JihadPunk77 — July 16, 2010
and again-- where are the shades for very dark brown and black skin? Do I need to point that out?
wow. I typed in google to get a photo of Alek Wek and a Google Suggestion came up and suggested "Alek Wek Ugly." WTF? So having dark skin is ugly, huh?
K — July 16, 2010
I had to buy a bunch of stockings the other day. I'm pretty pale, and the only appropriate stockings for me were labeled "Nude" or "Naked." It was really disappointing to have to buy those. I seriously could not find a brand that didn't use those terms.
K — July 16, 2010
The Myskins site doesn't seem to use much airbrushing. It's actually shocking to see underwear models with a little cellulite and visible skin texture. So I have to give them credit for that.
Anonymous — July 16, 2010
Odd that some of the "nude" shoes appear to be plain white, though.
nunya — July 17, 2010
links that works, please.
karinova — July 17, 2010
As far as "example" vs. "counter-example," I find the phrasing in the Elle article significant:
"And if you’ve already blown your nail polish budget on Chanel [...] a bottle of OPI always does the trick— and they have actual nude options for every skin tone" [bold mine].
Two things are communicated here: 1) the fact that OPI has a wider range of "nude" colors, and 2) the fact that this is unusual. Somehow #2 jumps out at me more. [And granted, I'm reading into it a bit, but it seems to me to kind of imply that one would naturally expect to have to pay a premium to get darker options— "contrary to popular expectation, here's OPI, coming with darker nudes for only 10 bucks!"]

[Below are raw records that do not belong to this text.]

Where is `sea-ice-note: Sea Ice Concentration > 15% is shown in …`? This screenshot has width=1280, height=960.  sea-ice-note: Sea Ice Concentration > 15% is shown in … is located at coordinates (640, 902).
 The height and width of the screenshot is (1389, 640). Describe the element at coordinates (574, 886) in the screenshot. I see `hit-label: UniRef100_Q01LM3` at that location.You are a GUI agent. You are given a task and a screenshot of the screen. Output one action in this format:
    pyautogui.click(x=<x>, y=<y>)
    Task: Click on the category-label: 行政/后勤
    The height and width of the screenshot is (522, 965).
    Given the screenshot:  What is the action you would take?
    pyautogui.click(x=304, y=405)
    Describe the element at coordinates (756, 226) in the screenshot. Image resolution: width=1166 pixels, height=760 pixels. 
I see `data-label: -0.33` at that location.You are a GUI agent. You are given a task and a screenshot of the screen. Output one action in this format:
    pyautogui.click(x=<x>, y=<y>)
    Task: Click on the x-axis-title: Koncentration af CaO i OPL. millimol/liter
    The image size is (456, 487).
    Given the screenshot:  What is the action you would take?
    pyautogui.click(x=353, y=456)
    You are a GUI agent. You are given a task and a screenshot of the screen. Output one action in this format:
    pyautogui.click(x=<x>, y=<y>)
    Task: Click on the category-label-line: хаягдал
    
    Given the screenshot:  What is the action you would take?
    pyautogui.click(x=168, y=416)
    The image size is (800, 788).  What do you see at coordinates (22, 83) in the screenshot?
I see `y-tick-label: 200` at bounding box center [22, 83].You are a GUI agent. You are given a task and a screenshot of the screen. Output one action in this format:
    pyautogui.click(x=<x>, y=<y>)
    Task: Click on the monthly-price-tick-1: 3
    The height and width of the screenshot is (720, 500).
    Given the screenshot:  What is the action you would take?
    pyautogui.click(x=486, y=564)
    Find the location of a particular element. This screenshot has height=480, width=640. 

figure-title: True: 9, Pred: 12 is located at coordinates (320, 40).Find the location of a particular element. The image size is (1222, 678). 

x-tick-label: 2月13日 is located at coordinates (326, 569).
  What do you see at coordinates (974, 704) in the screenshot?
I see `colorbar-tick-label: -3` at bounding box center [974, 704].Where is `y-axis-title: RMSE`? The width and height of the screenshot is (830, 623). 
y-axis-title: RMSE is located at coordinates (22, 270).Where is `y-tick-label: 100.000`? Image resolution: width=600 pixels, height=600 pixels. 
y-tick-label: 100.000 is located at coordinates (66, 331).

Also, my eye was caught by the four colors Elle chose (?) to illustrate "notably wide range of nude." The darkest one there is pretty light— surely OPI colors go a lot darker than that? (The brand is known for its huge color selection.) Curious, I went to their website; turns out they've assembled a category explicitly labeled "nude" (Nail Color > All OPI colors > Nudes/Neutrals). Compare the darkest shade there to the lightest shade under "Browns." No overlap. Further underlining this: note the color-animated hand on which you can "try on" the different nail colors. The colors that match the lightest-possible skin tone ("At First Sight," or maybe "Honeymoon Sweet") are under Nudes/Neutrals. To find the colors that match the darkest-possible skin tone ("Mauving to Manitoba" or perhaps "Can You Tapas This?") you have to look under Browns.
IMO, this is much more an example than a counter-example!